МЧЭСовец опустился на колени и потрогал пальцами вывернутые комья темного грунта на краю окопа.
   - Что сказать. Противотанковая шарахнула.
    Он обернулся и проследил взглядом в сторону предполагаемого направления взрыва. Там проглядывали поврежденные, повисшие ветки кустарника и деревья с сорванной корой. Встал и, сделав несколько шагов, поднял с земли саперную лопату. Внимательно осмотрел ее.
    - Видал, как оно? – он отодрал пальцами тонкую фольгу от расслоившегося острия инструмента. Повернул голову и понюхал воздух. – Там, что ли?
   - Там. – вздохнул Молчун.
   Остальная группа немного освоилась, и поочередно стали рассматривать «экспонаты», переходя от одного к другому.
    - Эй, ничего руками не трогать. И ходите поменьше. – посоветовал им Малинка.
    - Ну, Молчун! – шепотом выговаривал ему Кот, стараясь, что бы ни услышали остальные. – Ты что, не мог пораньше нам поведать, что тут такая фантасмагория?
    - Сейфа тебе мало? – Юрик взглянул на возбужденного командира.
    - Да оно конечно так… Но…
    Подошел майор, а за ним и милиционеры:
    - Ну, показывай, где тут ваш подрывник?

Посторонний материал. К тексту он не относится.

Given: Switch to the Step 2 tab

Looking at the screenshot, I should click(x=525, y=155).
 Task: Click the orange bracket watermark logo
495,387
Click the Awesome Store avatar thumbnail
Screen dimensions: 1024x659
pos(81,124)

    По знакомому проходу, прорубленному вчера, Молчун повел их к месту, где находились останки Бобыля. Запах тления усиливался по мере приближения к трупу. Ошибиться было трудно, наблюдая за тучей мух, жужжащих между зелеными, покрытыми мхом, мохнатыми кочками.
    - Надо вызывать подмогу. – объявил Никита. – Мины трогать нельзя. На месте рвать надо.
    Кот достал телефон и вновь стал названивать в город, сообщая новые поправки на сложившиеся обстоятельства.
    - Останемся здесь, поохраняем до приезда саперов. – Малинка тронул Молчуна за рукав.
    - Останемся…
    Останки Бобыля упаковали в черный, клеенчатый мешок и погрузили на носилки, предварительно сфотографировав и заполнив какие-то бумаги. Затем подняли ношу и потащили, цепляясь за кусты, к проходу через болото.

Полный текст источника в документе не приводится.